---- PASSAGE FOR REVIEW

A novel DNA vaccine based on ubiquitin-proteasome pathway targeting 'self'-antigens expressed in melanoma/melanocyte

作者:Zhang M; Obata C; Hisaeda H; Ishii K; Murata S; Chiba T; Tanaka K; Li Y; Furue M; Chou B; Imai T; Duan X; Himeno K*
来源:Gene Therapy, 2005, 12(13): 1049-1057.
DOI:10.1038/sj.gt.3302490

摘要

Cancer vaccine that targets 'self'-antigens expressed at high levels in tumor cells is a potentially useful immunotherapy, but immunological tolerance often defeats this strategy. Here, we describe the use of a naked DNA vaccine encoding a self tumor antigen, tyrosinase-related protein 2, to whose N-terminus ubiquitin is fused in a 'nonremovable' fashion. Unlike conventional DNA vaccines, this vaccine broke the tolerance and induced protective immunity to melanoma in C57BL/6 mice, as evaluated by tumor growth, survival rate and lung metastasis. The protective immunity was cancelled in the proteasome activator PA28 alpha/beta knockout mice. Moreover, this vaccination exhibited therapeutic effects on melanoma implanted before vaccination. Our findings provide evidence for the first time that naked DNA vaccines encoding a ubiquitin-fused self-antigen preferentially induce the main effector CD8(+) T cells through efficient proteolysis mediated by the ubiquitin - proteasome pathway, and lead the way to strategies aimed at targeting tissue differentiation antigens expressed by tumors.

--------
---- PROVIDED DATA

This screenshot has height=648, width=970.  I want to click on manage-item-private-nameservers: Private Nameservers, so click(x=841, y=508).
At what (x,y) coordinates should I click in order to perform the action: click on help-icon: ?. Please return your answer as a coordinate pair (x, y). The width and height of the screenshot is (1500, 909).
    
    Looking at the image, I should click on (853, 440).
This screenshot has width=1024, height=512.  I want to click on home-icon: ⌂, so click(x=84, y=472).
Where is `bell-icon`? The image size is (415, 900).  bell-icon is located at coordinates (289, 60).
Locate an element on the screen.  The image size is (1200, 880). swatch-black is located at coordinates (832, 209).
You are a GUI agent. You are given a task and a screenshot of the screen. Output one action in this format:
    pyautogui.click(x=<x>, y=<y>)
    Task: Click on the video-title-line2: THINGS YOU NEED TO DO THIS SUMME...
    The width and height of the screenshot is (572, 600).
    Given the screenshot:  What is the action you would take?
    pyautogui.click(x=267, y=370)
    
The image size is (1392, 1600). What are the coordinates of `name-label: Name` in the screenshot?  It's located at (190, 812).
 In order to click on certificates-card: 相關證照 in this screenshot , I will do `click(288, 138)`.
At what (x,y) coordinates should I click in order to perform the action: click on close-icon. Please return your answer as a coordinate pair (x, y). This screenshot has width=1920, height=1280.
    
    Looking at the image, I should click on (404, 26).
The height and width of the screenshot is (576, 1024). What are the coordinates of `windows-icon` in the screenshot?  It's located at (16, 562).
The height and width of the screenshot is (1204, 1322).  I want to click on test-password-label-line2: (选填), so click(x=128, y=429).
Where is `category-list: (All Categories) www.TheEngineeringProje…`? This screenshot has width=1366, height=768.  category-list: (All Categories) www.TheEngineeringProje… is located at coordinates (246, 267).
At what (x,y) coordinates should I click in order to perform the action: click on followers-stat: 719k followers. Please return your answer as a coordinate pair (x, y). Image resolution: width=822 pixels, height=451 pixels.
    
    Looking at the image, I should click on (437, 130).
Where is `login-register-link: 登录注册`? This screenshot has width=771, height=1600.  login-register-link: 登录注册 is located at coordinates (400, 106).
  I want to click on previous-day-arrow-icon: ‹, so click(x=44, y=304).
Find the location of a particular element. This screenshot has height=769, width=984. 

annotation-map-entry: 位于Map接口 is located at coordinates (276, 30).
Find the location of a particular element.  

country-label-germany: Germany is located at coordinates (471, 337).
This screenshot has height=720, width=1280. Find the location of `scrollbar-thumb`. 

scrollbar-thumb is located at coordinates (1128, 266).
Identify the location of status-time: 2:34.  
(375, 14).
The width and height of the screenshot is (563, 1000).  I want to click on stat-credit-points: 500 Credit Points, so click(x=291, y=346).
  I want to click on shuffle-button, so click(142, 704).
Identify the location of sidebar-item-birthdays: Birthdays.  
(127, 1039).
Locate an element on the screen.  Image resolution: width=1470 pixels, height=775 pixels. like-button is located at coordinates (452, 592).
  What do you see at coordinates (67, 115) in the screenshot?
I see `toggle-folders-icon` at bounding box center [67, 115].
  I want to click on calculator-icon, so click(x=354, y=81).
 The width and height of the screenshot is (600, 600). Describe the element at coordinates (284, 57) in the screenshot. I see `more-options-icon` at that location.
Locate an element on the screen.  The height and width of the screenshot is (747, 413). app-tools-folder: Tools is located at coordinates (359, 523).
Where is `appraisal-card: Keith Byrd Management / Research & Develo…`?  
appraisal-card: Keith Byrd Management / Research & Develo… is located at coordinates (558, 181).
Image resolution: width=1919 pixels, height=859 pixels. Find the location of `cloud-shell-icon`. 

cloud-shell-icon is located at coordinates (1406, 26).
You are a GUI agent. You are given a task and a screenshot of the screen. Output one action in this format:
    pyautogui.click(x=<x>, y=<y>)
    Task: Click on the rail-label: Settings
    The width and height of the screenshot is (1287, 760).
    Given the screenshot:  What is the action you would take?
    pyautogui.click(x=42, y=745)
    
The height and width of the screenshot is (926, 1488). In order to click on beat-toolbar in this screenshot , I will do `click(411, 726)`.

--------

GOAL OF THE EXERCISE: Repeat part of the melanoma vaccine abstract word for word. Begin at the words "作者:Zhang M; Obata" and stop after "2005, 12(13): 1049-1057.". The data above has nothing to do with the melanoma vaccine abstract.

OUTPUT OF THE EXERCISE:
作者:Zhang M; Obata C; Hisaeda H; Ishii K; Murata S; Chiba T; Tanaka K; Li Y; Furue M; Chou B; Imai T; Duan X; Himeno K*
来源:Gene Therapy, 2005, 12(13): 1049-1057.